By William Wetherall

First posted 16 March 2006
Last updated 15 October 2006

1956 Little Brown BCE omnibus
1983 Avenel Books omnibus
1956 omnibus

John P. Marquand
Mr. Moto's Three Aces
(A John P. Marquand Omnibus)
[Thank You, Mr. Moto
Think Fast, Mr. Moto
Mr. Moto Is So Sorry]
New York: Little, Brown & Company, [1956]
447 pages, hardcover (Book Club Edition)

1983 omnibus

John P. Marquand
Mr. Moto: Four Complete Novels
[Your Turn, Mr. Moto
Think Fast, Mr. Moto
Mr. Moto Is So Sorry
Right You Are, Mr. Moto]
New York: Avenel Books, 1983
661 pages, hardcover

The cover art and the blurbs on the jacket of this 1983 anthology of the 1st, 3rd, 4th, and 6th Mr. Moto novels are a bit different. The front flap of the jacket has a paragraph on each of the four stories, after introducing Mr. Moto like this.
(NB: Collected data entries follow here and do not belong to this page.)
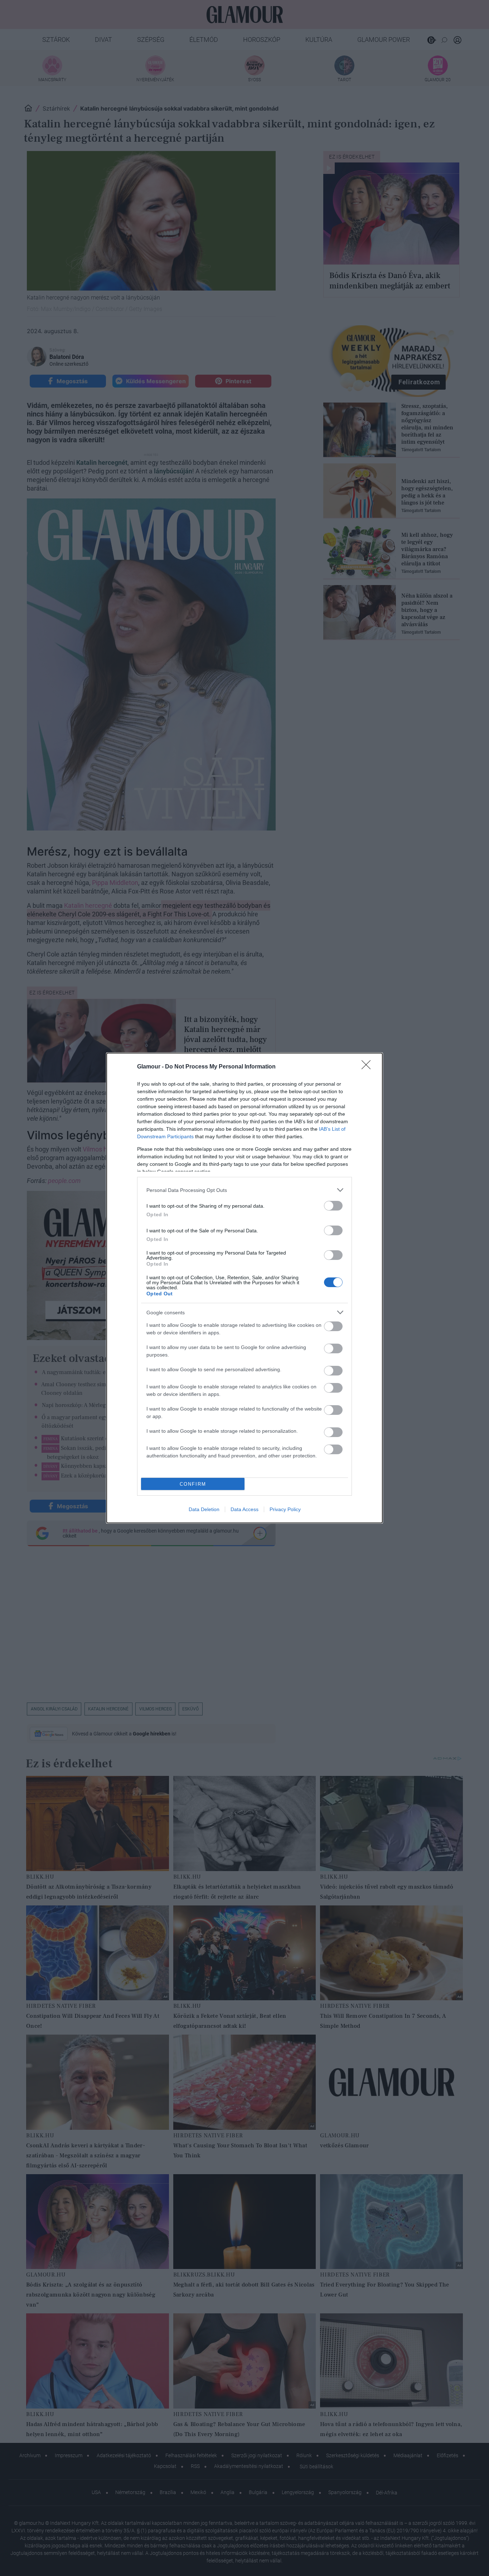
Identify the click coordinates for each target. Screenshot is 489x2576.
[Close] (368, 1067)
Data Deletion (204, 1509)
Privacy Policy (285, 1509)
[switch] (333, 1206)
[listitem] (244, 1190)
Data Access (244, 1509)
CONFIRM (193, 1484)
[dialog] (244, 1288)
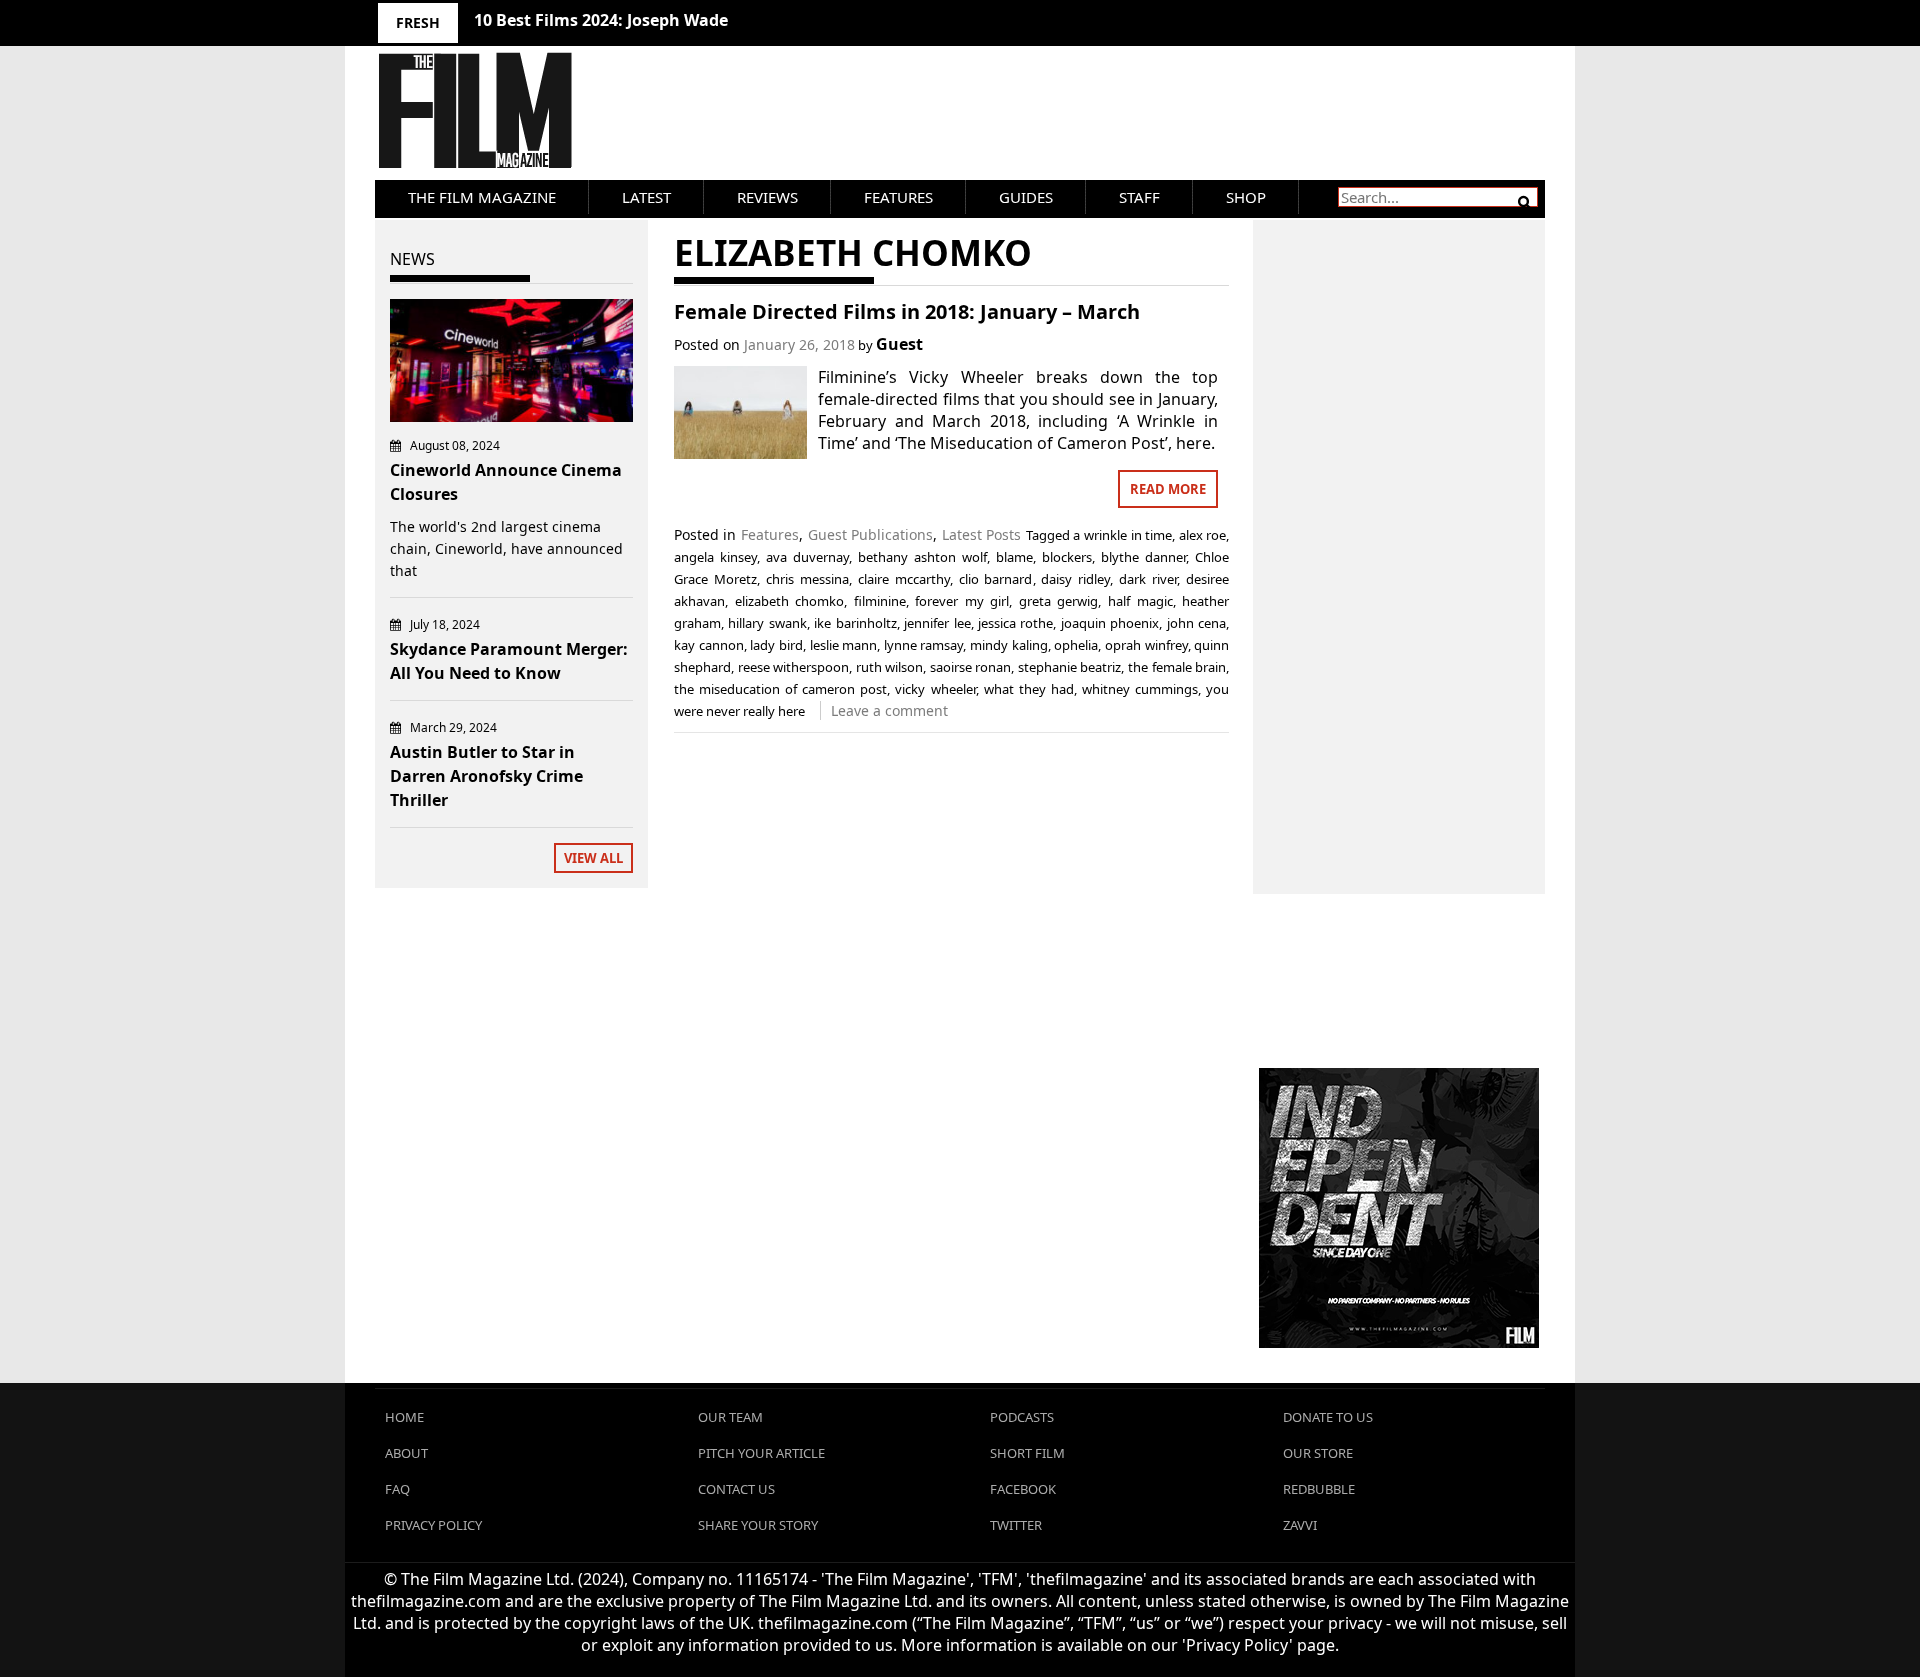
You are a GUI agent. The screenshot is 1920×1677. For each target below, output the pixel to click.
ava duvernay (807, 557)
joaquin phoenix (1110, 623)
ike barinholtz (855, 623)
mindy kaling (1009, 645)
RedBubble (1319, 1489)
Mr. Moto -- so small, so polite, so modest -- who would believe that he is a top-notch secret agent? The deceptive Mr. Moto is one of Japan's most valued agents: his chameleonlike ability to blend with his surroundings makes him a master of the spy game. Perfectly comfortable as a bartender, waiter, navigator, or in almost any other occupation, Mr. Moto speaks perfect English, has studied at two American universities, speaks five Chinese dialects, and is proficient in the art of judo. Beneath his disarming exterior lies a razor-sharp mind coupled with an athlete's body.
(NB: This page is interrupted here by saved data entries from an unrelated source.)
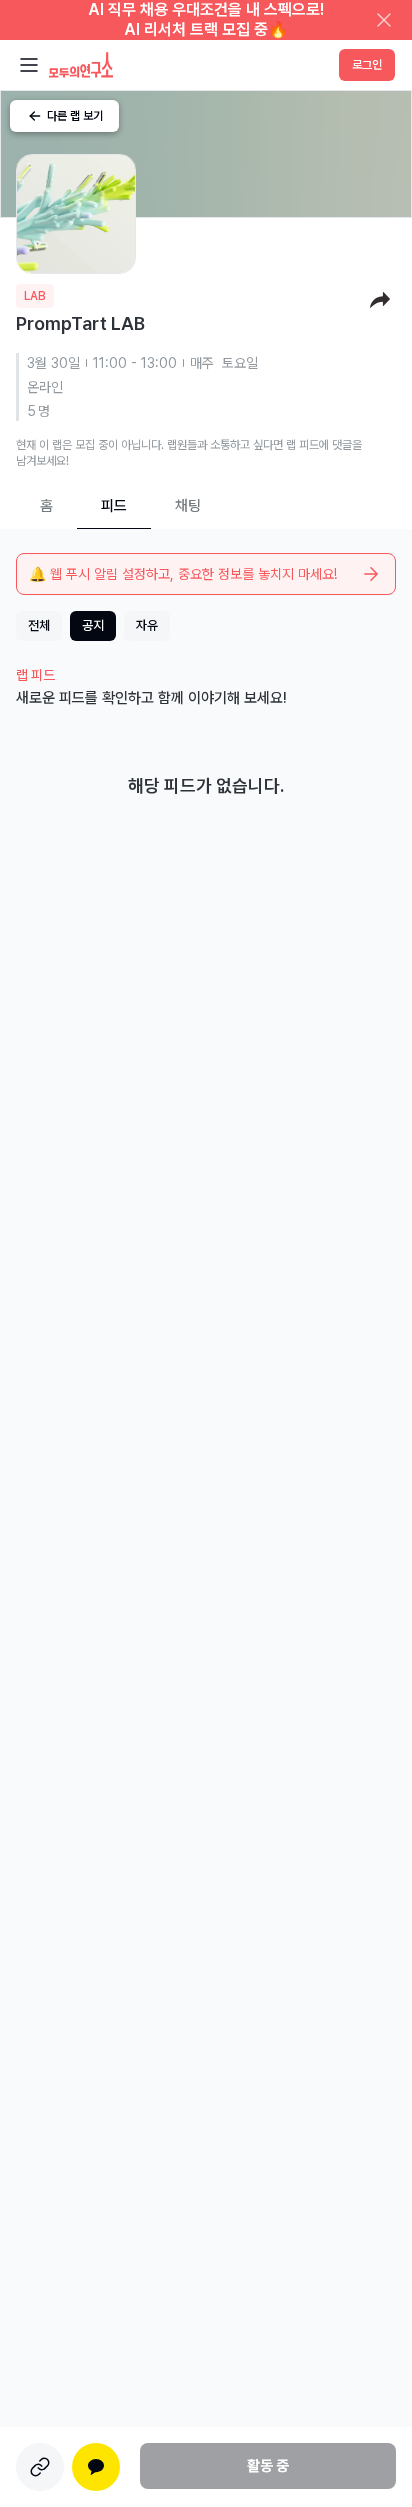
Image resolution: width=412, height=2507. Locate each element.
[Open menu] (29, 65)
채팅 (188, 506)
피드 (114, 506)
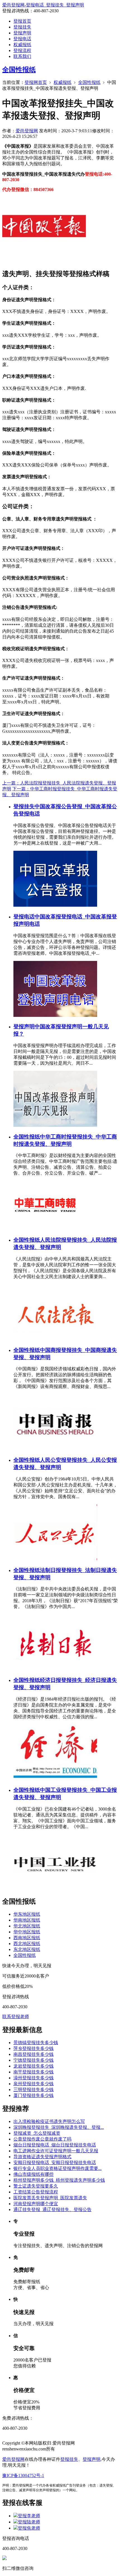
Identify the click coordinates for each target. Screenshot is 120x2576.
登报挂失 (22, 27)
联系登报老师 (15, 2016)
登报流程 (22, 50)
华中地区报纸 (26, 1931)
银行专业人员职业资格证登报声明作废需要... (57, 2168)
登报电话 (22, 38)
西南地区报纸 (26, 1937)
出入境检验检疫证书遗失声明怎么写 (49, 2121)
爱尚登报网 (27, 130)
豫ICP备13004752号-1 (23, 2475)
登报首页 (22, 21)
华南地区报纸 (26, 1920)
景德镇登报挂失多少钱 (35, 2042)
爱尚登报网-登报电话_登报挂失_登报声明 (43, 5)
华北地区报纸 (26, 1926)
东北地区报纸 (26, 1949)
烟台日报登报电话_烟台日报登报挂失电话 (54, 2145)
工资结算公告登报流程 (35, 2192)
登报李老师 (29, 2515)
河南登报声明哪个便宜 (35, 2203)
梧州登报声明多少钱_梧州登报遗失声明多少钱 (59, 2180)
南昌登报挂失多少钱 (33, 2054)
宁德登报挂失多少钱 (33, 2060)
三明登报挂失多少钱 (33, 2089)
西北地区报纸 (26, 1943)
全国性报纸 (19, 69)
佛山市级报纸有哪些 (33, 2174)
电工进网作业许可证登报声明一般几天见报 (55, 2150)
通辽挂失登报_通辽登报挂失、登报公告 (52, 2209)
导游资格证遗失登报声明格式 (42, 2156)
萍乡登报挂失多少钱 (33, 2048)
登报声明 (22, 32)
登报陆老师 (29, 2522)
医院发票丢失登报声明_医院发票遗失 (50, 2197)
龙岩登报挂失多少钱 (33, 2066)
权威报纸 (22, 44)
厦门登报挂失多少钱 (33, 2095)
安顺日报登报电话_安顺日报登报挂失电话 (54, 2162)
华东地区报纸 (26, 1914)
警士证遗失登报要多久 (35, 2186)
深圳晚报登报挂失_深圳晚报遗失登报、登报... (58, 2127)
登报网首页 (36, 82)
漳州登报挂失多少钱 (33, 2077)
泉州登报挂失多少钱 (33, 2083)
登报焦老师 (29, 2528)
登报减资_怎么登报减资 (36, 2133)
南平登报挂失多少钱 (33, 2072)
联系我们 (22, 56)
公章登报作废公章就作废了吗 (42, 2139)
This profile of Mr. Moto could just as well have been a characterization of Japan, as viewed from the United States at the time. Ezra F. Vogel's Japan as No. 1: Lessons for America had come out in 1979, and the 1980s was a decade of hope if not belief in Japan, and concern and even fear in America, that he was or might be right.